Of course, the mindset is a bit more nuanced, and indicative of a larger issue when it comes to censorship of art. We as a nation are getting better about it, and import copies are more readily available by way of digital distribution, but we still have a long way to go.
I think XSEED has the right mindset. Speaking to Operation Rainfall, Vice President Ken Berry noted that their localization team consists of people that are vocally against censorship, and as long as the game doesn’t earn them an AO rating, they try to preserve as much of the original experience as possible. He notes that the ESRB isn’t going to shut them down, nor is it their job to censor, just rate their content and choices.
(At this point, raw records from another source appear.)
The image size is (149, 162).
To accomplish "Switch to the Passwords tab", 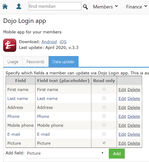I will (x=35, y=62).
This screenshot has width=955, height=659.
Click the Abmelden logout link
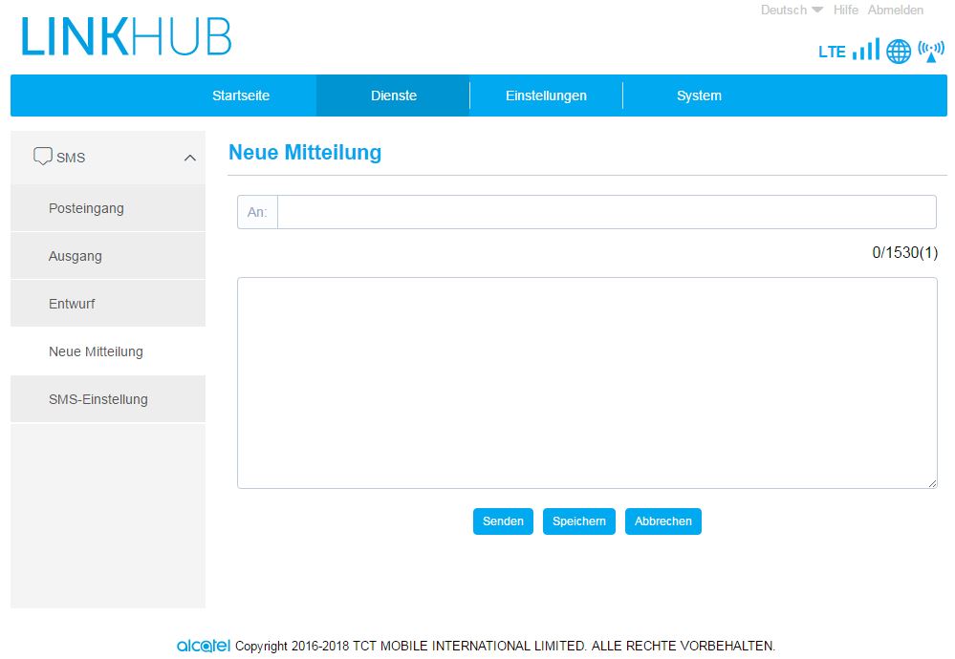click(x=896, y=11)
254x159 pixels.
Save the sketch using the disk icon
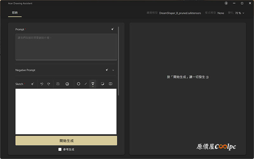tap(58, 84)
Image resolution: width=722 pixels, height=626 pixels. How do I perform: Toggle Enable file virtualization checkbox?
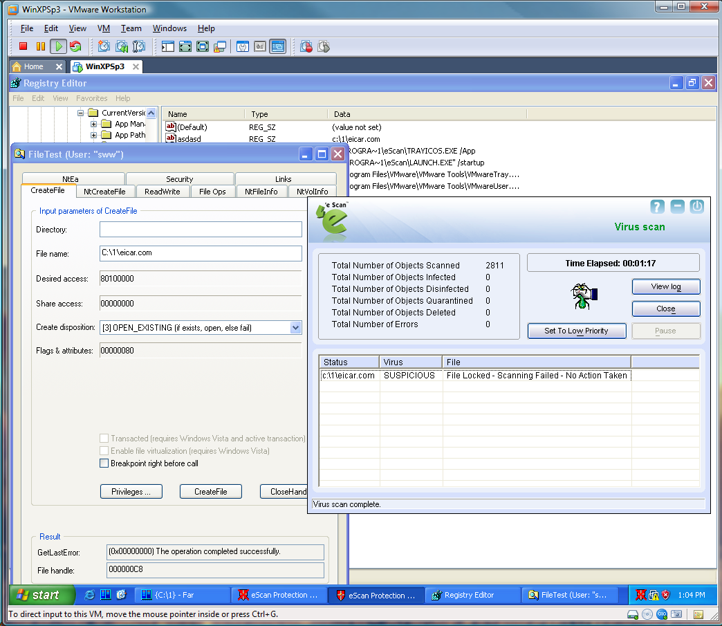click(104, 451)
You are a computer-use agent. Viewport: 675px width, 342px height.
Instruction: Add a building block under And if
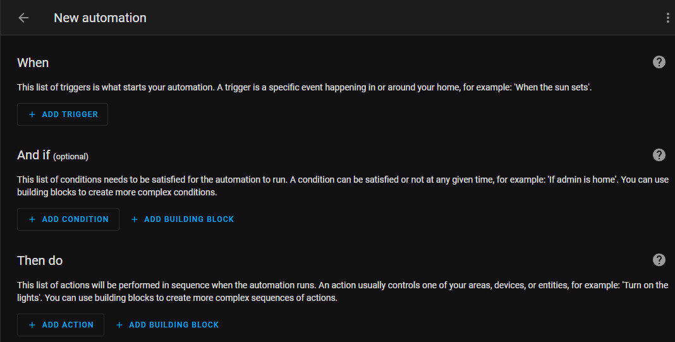click(189, 219)
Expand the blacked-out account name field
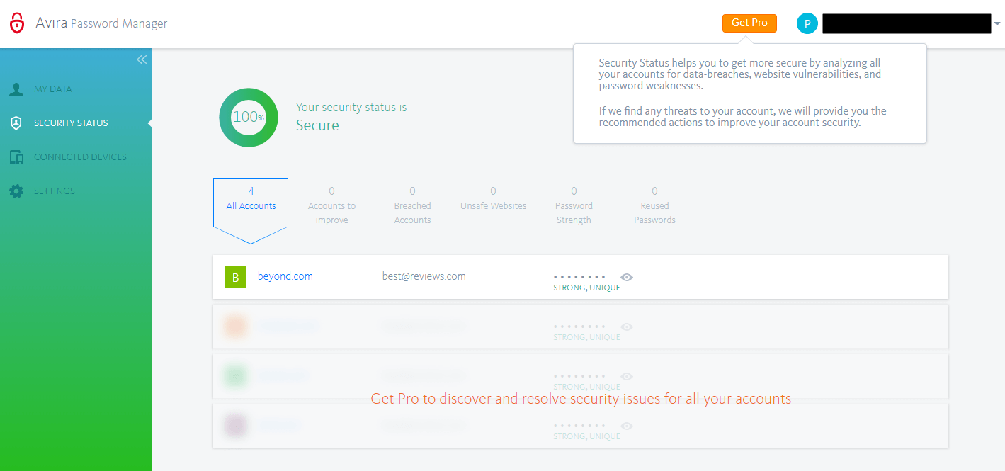 point(907,23)
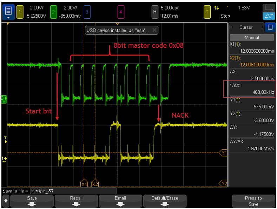Viewport: 277px width, 209px height.
Task: Click the Manual cursor mode button
Action: [252, 38]
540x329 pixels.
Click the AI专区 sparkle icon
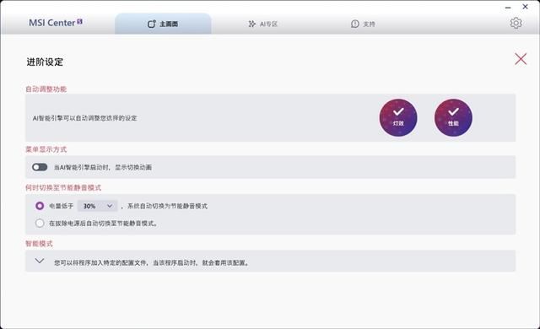252,24
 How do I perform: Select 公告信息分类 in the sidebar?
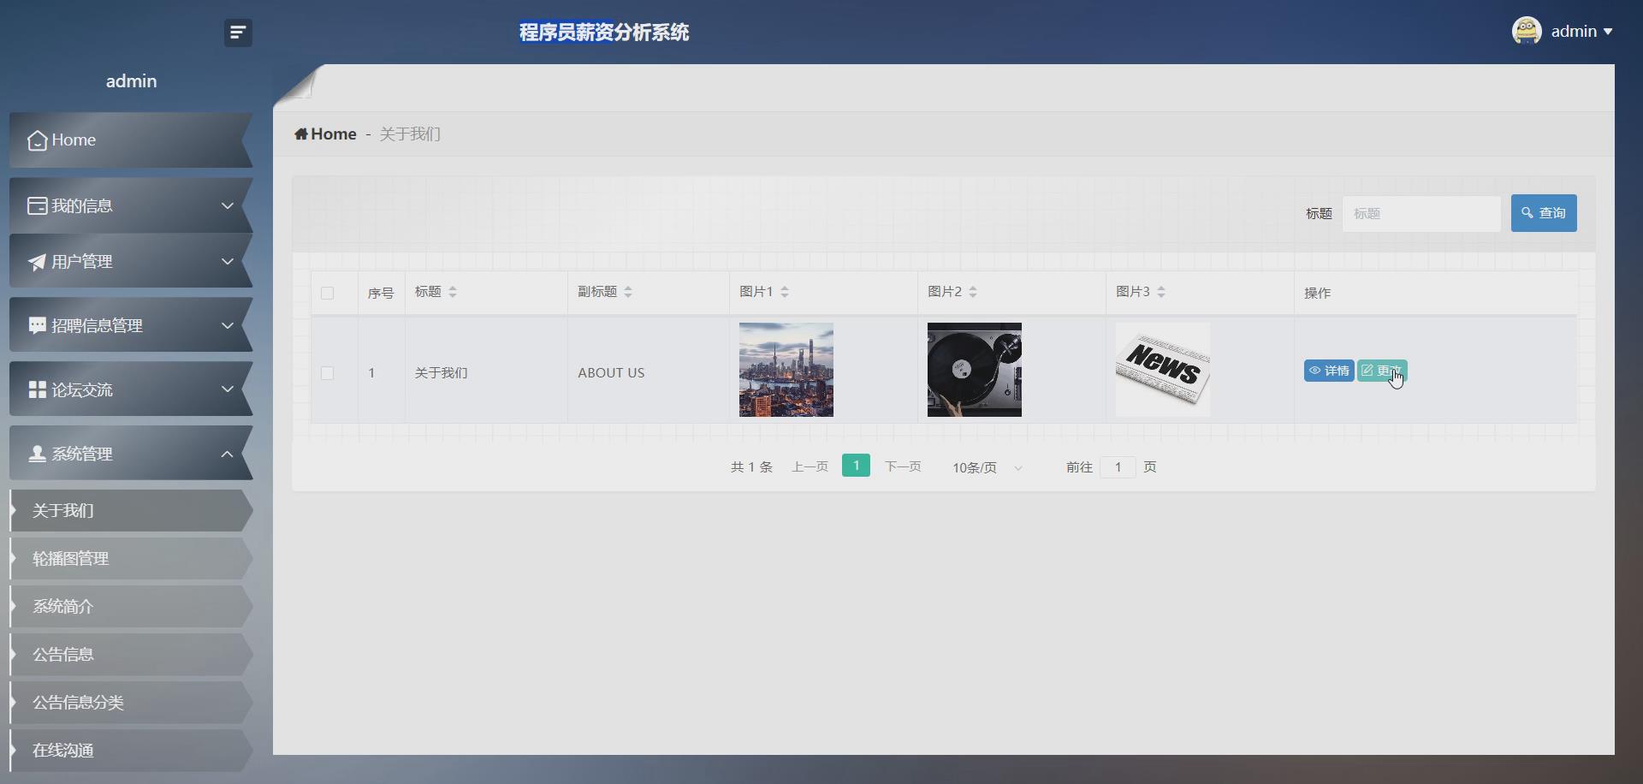point(78,702)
Now, XSEED is a smaller company that delivers niche games. Nintendo is a massive operation that is known for its family-friendly image. It’s not the same, though Bayonetta as a whole is arguably way more sexual, and was prominently advertised for the Wii U. Unlike Fatal Frame, sexuality was a core theme of Bayonetta and couldn’t possibly be censored, but by the same token, Nintendo lent its name and image to it.
Would I personally use the outfit in Maiden of Black Water? No, I actually prefer the new Samus and Zelda costumes. But at the same time, I’m also a big proponent of upholding the original creator’s vision. I really want to know what other people think though, if we can refrain from yelling at each other.